Important privacy change coming to Android devices
Soon, Android apps that have not been used for a few months will automatically lose the permissions that enable them to access sensitive device features, such as contact lists, SMS messages, and sensors.
In a blog post, Google software engineers Peter Visontay and Bessie Jiang, say: “In order to work, apps often need to request certain permissions, but with dozens of apps on any given device, it can be tough to keep up with the permissions you’ve previously granted, especially if you haven’t used an app for an extended period of time.”
They said in Android 11, they introduced the permission auto-reset feature, which helps protect users’ privacy by automatically resetting an app’s runtime permissions, which display a prompt to the user when requested.
Runtime permissions stop apps from accessing private data without the user’s consent, and give users extra context and visibility into the types of permissions that applications are wanting, or have been granted.
From December this year, Google is expanding this to billions more devices, and permission auto-reset will automatically be enabled on devices with Google Play services that are running Android 6.0 (API level 23) or higher.

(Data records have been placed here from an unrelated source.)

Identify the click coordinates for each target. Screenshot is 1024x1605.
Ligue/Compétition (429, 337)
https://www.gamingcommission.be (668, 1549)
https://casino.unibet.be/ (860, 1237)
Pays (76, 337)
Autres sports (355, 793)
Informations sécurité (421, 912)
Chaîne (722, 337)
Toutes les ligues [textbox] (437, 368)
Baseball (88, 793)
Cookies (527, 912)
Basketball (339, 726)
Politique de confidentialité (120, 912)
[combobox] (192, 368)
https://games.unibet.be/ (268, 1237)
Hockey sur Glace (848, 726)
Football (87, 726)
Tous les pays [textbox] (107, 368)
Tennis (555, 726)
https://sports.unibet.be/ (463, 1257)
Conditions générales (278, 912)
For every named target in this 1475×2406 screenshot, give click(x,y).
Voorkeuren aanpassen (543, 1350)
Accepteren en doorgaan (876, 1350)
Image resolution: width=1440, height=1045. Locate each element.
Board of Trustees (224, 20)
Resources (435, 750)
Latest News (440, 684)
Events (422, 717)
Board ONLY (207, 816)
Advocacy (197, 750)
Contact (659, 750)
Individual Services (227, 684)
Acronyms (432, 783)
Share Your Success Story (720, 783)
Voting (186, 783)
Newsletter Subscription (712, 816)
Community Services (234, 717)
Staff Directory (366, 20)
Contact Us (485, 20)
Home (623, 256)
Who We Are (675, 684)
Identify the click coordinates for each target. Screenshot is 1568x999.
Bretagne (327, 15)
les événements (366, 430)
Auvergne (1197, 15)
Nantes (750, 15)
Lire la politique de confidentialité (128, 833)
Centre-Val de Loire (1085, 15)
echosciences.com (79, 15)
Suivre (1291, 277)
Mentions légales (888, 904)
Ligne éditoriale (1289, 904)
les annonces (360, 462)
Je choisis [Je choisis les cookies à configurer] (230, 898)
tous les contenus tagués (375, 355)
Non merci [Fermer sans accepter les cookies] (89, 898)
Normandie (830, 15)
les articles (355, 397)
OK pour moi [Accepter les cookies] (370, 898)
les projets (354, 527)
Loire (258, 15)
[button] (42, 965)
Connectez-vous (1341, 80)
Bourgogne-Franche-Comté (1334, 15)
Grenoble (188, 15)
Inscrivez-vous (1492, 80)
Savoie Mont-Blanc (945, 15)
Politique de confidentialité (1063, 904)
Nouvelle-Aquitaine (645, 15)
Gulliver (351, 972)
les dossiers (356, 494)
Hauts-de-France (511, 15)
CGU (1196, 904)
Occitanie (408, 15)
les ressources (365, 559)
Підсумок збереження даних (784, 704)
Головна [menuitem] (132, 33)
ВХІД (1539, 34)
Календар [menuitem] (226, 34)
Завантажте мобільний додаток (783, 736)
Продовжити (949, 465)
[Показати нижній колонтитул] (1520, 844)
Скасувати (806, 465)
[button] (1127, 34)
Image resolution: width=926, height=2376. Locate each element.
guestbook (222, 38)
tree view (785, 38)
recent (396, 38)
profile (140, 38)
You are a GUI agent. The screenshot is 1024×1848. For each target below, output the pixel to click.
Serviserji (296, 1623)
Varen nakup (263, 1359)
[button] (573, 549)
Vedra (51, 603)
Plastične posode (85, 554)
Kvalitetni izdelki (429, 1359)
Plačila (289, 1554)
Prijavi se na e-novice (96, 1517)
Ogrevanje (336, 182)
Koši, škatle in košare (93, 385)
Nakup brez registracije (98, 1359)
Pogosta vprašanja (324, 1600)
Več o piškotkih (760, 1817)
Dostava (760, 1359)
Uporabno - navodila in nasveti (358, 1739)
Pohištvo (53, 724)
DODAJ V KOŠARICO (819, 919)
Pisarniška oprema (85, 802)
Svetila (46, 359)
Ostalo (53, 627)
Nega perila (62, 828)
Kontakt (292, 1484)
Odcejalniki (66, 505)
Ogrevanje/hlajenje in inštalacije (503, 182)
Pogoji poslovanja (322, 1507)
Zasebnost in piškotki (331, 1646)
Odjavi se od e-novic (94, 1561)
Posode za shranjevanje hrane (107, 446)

In addition, the feature will be enabled by default for apps targeting Android 11 (API level 30) or higher. Users can also enable permission auto-reset manually for apps targeting API levels 23 to 29.
According to the authors of the blog, certain apps and permissions will be automatically exempted from revocation, such as active Device Administrator apps used by enterprises, and permissions that are fixed by enterprise policy.
Developers will also be able to ask the user to prevent the system from resetting their app's permissions, which Google says is useful in cases where users expect the app to work primarily in the background, without necessarily interacting with it.
A game changer
Ilia Kolochenko, founder of ImmuniWeb and a member of Europol Data Protection Experts Network, describes this move as a game-changer for all the unwitting Android users who have granted permissions to mobile apps that don’t need them, or even to malicious apps.
“Many millions of non-technical users are tricked to grant dangerous permissions to adware apps or even installing malicious applications and then grant all existing permissions that may lead to a full compromise of the device,” he explains.
Although Android 10 and 11 have put many novel privacy features in place to protect users from malicious apps, numerous devices are still running obsolete versions of Android that have either basic or no protection at all. “The problem is especially widespread in less developed countries where, however, mobile users use their devices for payments or other sensitive operations.”
Kolochenko says many mobile security experts believe that iOS is more secure by default, particularly considering its vigorous policing of the App Store, application vetting and restrictions to install apps from untrusted sources.
“The new Android feature will foster the race towards stronger data protection and privacy-by-default, hopefully motiving Apple to bring even more advanced privacy features in the near future.”